### Task requirements
Scan the entries below for the word "computer". Copy each line that has it.

### Data shown

══════════

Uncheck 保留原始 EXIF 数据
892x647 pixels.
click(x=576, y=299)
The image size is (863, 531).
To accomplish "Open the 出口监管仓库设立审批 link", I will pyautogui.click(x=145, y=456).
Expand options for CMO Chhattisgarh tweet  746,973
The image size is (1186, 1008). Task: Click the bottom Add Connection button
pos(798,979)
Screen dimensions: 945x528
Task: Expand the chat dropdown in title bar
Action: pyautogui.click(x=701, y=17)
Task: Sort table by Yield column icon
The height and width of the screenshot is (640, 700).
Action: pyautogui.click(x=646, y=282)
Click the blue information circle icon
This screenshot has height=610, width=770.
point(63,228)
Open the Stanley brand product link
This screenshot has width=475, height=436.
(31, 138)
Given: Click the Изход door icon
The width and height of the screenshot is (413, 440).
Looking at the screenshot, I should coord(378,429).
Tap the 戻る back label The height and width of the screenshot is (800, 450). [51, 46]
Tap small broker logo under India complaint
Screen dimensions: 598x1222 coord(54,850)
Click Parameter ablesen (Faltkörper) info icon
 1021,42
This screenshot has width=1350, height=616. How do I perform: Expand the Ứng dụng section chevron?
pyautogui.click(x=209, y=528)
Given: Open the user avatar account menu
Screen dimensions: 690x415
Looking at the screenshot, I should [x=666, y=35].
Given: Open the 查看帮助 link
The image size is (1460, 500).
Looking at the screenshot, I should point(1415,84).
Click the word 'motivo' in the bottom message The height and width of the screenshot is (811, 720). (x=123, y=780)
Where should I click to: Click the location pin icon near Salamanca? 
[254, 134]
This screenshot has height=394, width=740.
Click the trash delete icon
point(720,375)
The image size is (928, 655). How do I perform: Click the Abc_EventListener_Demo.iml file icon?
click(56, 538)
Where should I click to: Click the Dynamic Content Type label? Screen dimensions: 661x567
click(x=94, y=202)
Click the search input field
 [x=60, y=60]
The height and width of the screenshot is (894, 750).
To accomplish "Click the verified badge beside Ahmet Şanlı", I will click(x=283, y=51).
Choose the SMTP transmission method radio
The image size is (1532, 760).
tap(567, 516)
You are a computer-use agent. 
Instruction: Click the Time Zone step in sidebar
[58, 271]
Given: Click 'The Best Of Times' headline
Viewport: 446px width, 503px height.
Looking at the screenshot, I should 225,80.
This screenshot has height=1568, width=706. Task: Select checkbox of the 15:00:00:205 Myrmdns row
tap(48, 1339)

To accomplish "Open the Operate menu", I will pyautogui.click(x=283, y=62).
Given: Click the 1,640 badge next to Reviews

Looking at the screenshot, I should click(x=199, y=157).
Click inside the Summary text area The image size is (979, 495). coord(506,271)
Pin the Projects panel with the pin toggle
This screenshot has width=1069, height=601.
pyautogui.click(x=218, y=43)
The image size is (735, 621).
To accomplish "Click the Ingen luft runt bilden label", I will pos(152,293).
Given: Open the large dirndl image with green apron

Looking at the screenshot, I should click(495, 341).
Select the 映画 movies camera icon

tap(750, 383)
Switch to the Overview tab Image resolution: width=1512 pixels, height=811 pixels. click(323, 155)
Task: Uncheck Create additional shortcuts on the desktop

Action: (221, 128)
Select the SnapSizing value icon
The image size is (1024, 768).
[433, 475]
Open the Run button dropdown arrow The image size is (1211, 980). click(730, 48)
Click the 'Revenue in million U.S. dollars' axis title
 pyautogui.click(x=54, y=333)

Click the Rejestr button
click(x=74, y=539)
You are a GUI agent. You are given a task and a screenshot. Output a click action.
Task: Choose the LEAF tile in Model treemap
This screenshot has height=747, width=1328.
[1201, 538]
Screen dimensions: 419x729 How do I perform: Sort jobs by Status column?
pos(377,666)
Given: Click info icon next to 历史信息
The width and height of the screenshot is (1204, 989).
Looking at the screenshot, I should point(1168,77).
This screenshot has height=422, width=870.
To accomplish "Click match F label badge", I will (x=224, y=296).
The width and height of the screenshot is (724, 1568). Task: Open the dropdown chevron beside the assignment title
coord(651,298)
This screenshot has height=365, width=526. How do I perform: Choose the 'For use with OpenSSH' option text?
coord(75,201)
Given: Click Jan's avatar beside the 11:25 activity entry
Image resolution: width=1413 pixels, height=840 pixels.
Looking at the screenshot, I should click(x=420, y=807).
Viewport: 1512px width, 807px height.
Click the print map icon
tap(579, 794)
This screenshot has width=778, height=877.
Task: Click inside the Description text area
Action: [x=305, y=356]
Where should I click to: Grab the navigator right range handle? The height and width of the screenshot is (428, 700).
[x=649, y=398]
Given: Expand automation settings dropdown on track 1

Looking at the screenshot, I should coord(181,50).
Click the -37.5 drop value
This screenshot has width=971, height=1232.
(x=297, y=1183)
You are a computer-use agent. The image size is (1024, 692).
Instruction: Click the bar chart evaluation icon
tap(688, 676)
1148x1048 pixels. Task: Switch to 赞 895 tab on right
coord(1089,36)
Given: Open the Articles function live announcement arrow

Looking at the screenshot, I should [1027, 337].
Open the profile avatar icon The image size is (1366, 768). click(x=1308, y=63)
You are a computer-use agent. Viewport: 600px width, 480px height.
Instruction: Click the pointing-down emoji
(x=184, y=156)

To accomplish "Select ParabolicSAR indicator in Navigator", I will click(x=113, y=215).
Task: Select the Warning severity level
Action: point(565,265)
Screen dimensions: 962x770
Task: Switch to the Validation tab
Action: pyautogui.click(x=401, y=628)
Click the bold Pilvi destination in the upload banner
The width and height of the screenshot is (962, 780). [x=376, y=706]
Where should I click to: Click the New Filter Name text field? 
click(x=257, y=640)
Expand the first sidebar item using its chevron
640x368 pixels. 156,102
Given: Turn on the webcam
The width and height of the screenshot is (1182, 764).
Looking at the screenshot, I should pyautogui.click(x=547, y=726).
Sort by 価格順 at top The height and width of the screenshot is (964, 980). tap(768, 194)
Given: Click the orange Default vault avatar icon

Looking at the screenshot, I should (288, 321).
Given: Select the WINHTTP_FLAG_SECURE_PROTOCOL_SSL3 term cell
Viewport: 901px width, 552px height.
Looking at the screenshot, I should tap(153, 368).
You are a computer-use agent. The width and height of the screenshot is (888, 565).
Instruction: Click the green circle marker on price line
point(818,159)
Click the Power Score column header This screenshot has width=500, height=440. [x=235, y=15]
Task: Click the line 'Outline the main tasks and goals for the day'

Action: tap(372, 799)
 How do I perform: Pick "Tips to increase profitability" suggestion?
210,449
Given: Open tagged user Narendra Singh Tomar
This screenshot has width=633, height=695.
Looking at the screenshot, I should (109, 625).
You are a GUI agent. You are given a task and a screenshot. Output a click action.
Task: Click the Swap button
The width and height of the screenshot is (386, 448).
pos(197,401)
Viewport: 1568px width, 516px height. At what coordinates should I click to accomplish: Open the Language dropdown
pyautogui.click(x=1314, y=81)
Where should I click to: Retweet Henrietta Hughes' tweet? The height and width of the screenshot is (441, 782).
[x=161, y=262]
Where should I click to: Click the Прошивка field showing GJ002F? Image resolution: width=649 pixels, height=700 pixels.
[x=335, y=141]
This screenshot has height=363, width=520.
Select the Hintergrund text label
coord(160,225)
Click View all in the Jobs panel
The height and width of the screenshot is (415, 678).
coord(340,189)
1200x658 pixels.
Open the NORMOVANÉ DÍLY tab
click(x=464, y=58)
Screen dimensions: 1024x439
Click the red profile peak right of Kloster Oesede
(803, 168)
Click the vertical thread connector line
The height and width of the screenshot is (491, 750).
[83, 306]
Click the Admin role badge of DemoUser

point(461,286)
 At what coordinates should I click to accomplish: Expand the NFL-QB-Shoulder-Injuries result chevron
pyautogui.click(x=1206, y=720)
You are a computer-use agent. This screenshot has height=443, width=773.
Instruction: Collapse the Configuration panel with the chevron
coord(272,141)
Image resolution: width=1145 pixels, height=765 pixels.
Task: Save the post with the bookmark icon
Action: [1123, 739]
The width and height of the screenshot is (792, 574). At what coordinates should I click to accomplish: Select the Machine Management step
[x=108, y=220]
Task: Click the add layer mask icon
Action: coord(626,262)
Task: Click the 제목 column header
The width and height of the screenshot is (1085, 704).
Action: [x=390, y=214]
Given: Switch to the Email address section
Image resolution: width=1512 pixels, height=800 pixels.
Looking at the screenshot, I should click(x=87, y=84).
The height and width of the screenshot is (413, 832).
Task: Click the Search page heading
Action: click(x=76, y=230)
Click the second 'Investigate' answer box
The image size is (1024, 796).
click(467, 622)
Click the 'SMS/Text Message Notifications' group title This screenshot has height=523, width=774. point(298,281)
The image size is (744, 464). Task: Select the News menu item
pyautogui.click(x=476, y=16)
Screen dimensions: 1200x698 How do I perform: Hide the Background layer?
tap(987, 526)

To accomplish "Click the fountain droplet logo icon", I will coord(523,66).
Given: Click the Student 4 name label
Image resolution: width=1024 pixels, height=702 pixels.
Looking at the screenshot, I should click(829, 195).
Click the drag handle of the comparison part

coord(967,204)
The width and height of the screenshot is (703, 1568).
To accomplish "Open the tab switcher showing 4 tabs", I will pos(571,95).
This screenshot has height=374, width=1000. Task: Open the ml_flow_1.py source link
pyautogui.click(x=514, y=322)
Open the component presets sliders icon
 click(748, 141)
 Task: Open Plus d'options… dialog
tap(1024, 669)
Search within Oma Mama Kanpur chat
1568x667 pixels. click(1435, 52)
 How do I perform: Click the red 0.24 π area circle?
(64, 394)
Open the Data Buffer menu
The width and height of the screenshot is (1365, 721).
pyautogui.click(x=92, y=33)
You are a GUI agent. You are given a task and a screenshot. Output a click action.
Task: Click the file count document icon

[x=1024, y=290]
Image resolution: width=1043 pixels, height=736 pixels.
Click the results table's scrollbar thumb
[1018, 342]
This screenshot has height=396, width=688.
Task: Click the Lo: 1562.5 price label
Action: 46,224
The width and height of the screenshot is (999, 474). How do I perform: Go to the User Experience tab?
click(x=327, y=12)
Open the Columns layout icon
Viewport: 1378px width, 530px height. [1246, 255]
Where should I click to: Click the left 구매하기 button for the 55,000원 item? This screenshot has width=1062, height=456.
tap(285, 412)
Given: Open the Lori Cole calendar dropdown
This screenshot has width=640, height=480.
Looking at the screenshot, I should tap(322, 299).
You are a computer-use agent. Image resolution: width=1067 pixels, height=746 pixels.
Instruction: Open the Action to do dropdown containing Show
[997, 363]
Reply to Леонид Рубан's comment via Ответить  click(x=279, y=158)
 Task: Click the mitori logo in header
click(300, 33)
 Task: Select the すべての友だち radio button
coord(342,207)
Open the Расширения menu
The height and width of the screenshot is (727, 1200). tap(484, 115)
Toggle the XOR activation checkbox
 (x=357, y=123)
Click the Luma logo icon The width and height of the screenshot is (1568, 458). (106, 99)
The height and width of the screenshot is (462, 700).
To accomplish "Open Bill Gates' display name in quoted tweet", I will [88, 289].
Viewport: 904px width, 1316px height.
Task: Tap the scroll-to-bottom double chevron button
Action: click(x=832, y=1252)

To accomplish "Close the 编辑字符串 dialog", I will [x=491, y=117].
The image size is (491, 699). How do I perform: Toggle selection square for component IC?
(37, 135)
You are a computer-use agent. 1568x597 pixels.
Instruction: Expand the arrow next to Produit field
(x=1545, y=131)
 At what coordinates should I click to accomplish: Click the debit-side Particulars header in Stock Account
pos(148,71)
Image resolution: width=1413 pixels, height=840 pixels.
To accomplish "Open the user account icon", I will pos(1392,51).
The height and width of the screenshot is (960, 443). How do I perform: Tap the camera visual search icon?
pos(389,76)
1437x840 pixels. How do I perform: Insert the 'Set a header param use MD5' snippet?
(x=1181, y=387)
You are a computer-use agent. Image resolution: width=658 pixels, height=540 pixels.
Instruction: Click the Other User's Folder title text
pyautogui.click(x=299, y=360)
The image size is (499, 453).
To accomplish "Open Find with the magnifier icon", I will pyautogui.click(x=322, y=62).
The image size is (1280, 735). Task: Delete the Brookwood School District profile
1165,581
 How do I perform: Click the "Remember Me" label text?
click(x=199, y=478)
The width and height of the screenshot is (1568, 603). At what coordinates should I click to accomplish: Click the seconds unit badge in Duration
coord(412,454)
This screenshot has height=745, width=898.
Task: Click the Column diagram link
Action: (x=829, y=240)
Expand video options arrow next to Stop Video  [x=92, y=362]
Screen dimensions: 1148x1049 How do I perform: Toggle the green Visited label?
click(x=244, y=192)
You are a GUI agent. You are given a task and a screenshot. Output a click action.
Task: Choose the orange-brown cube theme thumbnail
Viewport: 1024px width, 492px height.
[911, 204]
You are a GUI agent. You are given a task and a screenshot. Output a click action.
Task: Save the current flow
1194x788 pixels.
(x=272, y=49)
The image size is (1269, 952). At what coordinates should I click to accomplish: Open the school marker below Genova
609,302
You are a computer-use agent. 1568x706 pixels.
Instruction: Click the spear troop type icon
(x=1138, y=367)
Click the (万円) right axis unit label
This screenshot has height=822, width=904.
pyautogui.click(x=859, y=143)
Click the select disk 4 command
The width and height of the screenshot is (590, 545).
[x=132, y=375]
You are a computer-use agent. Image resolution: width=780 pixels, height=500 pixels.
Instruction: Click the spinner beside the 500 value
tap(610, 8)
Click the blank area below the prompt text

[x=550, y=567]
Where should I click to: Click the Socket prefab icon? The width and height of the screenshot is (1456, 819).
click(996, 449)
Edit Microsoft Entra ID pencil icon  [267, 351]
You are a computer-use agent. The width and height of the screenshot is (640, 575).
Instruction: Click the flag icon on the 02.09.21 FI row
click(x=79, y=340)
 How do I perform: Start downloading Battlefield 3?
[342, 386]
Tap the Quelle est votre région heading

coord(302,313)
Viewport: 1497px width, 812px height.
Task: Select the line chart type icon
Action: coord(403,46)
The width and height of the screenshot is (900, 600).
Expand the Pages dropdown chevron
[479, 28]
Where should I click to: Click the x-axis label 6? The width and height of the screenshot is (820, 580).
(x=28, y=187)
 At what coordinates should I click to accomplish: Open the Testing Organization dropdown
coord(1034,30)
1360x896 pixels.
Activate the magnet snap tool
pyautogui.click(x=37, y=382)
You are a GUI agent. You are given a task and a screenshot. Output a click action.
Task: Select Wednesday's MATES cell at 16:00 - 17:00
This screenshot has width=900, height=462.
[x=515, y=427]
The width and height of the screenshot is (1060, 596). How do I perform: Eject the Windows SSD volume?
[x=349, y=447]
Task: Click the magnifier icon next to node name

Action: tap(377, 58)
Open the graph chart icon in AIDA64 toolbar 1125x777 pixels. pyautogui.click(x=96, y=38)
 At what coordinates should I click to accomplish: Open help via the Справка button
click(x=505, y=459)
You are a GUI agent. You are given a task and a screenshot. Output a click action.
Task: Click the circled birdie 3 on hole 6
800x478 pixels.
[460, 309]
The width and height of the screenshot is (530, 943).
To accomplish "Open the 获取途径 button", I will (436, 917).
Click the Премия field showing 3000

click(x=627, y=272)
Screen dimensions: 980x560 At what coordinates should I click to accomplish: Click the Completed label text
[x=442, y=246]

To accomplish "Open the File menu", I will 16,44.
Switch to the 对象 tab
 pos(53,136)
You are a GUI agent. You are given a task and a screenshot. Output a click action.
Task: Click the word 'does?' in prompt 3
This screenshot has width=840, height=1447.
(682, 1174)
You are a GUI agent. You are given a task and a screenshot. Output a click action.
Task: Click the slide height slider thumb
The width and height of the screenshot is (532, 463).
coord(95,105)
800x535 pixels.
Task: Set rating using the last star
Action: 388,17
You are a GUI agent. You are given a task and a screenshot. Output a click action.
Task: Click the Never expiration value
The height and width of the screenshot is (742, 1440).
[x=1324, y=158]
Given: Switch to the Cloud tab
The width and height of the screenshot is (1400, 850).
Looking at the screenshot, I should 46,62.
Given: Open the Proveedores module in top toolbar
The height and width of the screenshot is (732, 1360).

══════════

### Answer box
You are a computer-use agent. 
You are a computer-use agent. The image size is (1024, 692).
You are a computer-use agent. Viewport: 600px width, 480px height.
You are a computer-use agent. The width and height of the screenshot is (888, 565).
You are a computer-use agent. This screenshot has height=443, width=773.
You are a computer-use agent. Image resolution: width=1067 pixels, height=746 pixels.
You are a computer-use agent. 1568x597 pixels.
You are a computer-use agent. Image resolution: width=658 pixels, height=540 pixels.
You are a computer-use agent. 1568x706 pixels.
You are a computer-use agent. Image resolution: width=780 pixels, height=500 pixels.
You are a computer-use agent. The width and height of the screenshot is (640, 575).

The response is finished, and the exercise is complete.